The gasoline engine was originally selected for the automobile due to its flexibility over a wide range of speeds. Also, the power developed for a given weight engine was reasonable; it could be produced by economical mass-production methods; and it used a readily available, moderately priced fuel--gasoline. Reliability, compact size, and range of operation later became important factors.

In today's world, there has been a growing emphasis on the pollution producing features of automotive power systems. This has created new interest in alternate power sources and internal-combustion engine refinements that were not economically feasible in prior years. Although a few limited-production battery-powered electric vehicles have appeared from time to time, they have not proved to be competitive owing to costs and operating characteristics. However, the gasoline engine, with its new emission-control devices to improve emission performance, has not yet been challenged significantly.

The first half of the twentieth century saw a trend to increase engine horsepower, particularly in the American models. Design changes incorporated all known methods of raising engine capacity, including increasing the pressure in the cylinders to improve efficiency, increasing the size of the engine, and increasing the speed at which power is generated. The higher forces and pressures created by these changes created engine vibration and size problems that led to stiffer, more compact engines with V and opposed cylinder layouts replacing longer straight-line arrangements. In passenger cars, V-8 layouts were adopted for all piston displacements greater than 250 cubic inches (4 litres).

Smaller cars brought about a return a to smaller engines, the four- and six-cylinder designs rated as low as 80 horsepower, compared with the standard-size V-8 of large cylinder bore and relatively short piston stroke with horsepower ratings in the range from 250 to 350.

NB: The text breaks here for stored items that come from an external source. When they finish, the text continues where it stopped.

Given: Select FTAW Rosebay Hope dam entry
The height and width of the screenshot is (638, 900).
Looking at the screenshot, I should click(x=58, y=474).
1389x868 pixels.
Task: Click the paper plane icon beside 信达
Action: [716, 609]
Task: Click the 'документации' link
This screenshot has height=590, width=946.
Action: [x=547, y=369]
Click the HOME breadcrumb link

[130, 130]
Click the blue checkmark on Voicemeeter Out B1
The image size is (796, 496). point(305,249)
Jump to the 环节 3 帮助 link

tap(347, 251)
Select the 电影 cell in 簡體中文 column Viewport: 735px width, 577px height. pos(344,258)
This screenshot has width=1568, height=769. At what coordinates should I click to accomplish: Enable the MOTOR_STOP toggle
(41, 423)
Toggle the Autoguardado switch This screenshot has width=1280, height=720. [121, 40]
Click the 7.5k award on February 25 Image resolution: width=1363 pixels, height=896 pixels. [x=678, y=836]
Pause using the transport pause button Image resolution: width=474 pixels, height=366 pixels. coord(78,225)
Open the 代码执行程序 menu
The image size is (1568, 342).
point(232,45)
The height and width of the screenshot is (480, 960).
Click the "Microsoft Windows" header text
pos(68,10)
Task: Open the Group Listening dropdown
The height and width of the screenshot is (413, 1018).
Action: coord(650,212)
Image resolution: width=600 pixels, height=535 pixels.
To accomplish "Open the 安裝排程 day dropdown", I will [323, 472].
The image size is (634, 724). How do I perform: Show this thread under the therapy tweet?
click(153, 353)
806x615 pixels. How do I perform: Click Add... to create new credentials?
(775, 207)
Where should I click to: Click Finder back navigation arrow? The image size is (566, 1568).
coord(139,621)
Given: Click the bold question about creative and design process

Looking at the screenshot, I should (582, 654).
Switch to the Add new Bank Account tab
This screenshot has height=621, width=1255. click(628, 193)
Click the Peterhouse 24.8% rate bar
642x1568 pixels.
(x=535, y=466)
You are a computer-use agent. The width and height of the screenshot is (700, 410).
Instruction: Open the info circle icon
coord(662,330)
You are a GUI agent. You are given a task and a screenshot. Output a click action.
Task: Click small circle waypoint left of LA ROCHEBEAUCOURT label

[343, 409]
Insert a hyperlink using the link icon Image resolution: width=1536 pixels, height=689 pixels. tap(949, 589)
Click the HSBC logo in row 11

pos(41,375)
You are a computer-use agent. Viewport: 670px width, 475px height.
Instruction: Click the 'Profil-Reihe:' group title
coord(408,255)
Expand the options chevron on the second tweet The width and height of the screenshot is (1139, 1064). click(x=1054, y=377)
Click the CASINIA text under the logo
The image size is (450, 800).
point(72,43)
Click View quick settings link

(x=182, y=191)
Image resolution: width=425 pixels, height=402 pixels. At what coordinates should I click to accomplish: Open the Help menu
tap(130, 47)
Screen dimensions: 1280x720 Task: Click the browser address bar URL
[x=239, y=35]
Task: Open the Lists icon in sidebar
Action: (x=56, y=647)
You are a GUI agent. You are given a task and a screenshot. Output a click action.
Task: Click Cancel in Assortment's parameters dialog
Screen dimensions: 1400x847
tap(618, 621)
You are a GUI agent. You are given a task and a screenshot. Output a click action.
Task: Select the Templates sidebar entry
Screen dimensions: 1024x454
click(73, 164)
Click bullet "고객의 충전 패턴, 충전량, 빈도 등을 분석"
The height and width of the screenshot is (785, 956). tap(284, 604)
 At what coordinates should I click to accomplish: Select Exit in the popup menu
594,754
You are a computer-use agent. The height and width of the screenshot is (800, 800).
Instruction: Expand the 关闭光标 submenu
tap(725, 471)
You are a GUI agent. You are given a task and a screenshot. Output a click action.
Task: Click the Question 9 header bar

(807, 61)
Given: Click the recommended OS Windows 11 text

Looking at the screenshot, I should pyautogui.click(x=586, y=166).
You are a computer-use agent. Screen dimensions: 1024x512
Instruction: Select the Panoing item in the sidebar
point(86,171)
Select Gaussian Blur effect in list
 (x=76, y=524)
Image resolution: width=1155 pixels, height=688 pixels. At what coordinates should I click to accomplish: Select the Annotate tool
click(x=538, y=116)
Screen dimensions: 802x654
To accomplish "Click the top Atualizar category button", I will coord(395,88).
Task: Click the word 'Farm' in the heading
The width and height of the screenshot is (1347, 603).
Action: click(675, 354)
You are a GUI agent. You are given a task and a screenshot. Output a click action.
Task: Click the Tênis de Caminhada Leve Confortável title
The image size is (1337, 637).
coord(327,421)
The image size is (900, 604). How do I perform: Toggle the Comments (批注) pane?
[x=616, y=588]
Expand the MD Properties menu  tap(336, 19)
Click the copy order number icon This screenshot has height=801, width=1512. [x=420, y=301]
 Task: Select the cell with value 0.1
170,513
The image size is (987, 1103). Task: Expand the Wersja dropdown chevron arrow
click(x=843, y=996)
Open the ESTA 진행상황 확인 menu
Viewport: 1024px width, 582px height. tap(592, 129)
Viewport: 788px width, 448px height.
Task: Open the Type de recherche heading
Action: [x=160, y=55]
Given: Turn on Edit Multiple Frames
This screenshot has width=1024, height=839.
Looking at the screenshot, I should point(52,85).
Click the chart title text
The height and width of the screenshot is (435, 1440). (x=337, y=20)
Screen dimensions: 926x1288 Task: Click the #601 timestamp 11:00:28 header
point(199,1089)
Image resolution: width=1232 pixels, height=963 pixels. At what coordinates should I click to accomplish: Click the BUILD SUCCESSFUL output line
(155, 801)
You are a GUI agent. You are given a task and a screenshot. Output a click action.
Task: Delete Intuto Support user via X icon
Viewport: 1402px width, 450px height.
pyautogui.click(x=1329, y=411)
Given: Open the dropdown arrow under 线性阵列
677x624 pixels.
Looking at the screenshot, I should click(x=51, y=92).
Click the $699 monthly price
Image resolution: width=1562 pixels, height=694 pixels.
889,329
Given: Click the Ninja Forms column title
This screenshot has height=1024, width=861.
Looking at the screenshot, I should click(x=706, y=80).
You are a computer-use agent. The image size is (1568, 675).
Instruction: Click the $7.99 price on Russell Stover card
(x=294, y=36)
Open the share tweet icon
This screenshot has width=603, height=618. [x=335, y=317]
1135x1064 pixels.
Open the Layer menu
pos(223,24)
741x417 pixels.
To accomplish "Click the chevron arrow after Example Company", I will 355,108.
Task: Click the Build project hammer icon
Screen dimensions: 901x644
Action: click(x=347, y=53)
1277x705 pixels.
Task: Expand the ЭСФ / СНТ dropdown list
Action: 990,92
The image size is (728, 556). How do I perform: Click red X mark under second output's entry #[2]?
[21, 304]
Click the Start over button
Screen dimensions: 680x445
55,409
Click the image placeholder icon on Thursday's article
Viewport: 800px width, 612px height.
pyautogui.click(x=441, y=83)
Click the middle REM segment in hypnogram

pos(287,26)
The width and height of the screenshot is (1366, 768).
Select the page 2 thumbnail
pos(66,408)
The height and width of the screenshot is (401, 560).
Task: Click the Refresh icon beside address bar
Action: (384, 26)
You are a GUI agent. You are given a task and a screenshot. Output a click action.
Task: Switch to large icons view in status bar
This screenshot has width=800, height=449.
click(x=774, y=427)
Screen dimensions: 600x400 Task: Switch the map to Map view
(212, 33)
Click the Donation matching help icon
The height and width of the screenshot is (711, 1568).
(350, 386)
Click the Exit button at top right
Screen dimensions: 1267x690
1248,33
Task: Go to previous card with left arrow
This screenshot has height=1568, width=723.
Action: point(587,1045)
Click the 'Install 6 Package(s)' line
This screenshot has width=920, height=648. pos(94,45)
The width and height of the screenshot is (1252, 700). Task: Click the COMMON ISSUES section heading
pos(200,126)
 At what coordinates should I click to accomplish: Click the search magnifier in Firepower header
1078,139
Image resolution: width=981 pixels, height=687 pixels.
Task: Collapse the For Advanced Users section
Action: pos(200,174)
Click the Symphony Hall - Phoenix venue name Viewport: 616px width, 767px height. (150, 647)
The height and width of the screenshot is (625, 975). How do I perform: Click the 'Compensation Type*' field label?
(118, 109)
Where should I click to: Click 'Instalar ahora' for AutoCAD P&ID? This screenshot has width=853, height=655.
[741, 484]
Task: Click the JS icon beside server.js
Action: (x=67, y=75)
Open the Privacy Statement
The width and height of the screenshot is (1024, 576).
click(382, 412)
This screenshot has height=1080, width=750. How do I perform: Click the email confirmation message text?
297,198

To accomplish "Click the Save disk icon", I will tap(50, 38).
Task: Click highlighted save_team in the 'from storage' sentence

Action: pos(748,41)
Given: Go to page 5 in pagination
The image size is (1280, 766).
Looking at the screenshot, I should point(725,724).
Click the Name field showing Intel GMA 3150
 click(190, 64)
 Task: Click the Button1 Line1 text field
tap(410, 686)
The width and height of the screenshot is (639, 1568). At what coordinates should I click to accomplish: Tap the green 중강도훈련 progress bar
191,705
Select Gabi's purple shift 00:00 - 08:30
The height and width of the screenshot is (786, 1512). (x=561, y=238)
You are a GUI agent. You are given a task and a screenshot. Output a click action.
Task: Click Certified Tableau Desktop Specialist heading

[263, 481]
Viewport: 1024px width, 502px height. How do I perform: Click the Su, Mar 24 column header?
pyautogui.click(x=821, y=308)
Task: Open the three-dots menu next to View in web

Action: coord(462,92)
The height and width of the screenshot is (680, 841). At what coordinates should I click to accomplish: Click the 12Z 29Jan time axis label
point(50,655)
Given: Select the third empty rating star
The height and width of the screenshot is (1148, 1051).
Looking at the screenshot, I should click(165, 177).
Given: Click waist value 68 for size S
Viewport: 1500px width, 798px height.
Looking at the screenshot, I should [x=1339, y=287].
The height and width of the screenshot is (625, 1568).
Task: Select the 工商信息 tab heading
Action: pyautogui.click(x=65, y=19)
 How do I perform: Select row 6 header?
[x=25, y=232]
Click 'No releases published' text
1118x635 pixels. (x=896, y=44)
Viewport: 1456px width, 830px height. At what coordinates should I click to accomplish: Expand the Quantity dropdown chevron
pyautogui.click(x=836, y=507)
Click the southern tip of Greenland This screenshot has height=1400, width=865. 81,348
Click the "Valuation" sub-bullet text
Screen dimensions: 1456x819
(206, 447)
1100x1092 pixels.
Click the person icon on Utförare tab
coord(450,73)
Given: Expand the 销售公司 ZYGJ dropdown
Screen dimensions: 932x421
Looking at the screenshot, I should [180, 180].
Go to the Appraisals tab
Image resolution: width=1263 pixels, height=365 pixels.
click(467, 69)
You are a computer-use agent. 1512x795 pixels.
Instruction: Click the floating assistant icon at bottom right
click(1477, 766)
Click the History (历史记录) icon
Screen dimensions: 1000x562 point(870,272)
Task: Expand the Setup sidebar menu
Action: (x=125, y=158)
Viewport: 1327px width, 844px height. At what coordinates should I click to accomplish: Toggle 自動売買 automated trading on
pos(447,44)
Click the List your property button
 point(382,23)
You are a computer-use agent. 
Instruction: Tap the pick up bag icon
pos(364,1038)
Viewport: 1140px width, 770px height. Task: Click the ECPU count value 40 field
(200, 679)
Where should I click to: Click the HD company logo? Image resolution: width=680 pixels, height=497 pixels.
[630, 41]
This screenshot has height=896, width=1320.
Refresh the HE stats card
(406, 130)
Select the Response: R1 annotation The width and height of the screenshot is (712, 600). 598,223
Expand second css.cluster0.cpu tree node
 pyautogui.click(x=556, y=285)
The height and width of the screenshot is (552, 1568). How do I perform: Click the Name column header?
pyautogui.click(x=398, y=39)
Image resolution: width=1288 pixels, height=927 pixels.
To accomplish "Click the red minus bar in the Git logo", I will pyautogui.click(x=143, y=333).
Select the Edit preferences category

The automobile engines from Europe had a bigger range, varying from 1to12 cylinders with corresponding differences in overall size, weight, piston displacement, and cylinder bores. Four cylinders and horsepower ratings from 19 to 120 was followed in a majority of the models. Several three-cylinder, two-stroke-cycle models were built while most engines had straight or in-line cylinders. There were several V-type models and horizontally opposed two- and four-cylinder makes too. Overhead camshafts were frequently employed. The smaller engines were commonly air-cooled and located at the rear of the vehicle; compression ratios were relatively low. The 1970s and '80s saw an increased interest in improved fuel economy which brought in a return to smaller V-6 and four-cylinder layouts, with as many as five valves per cylinder to improve efficiency.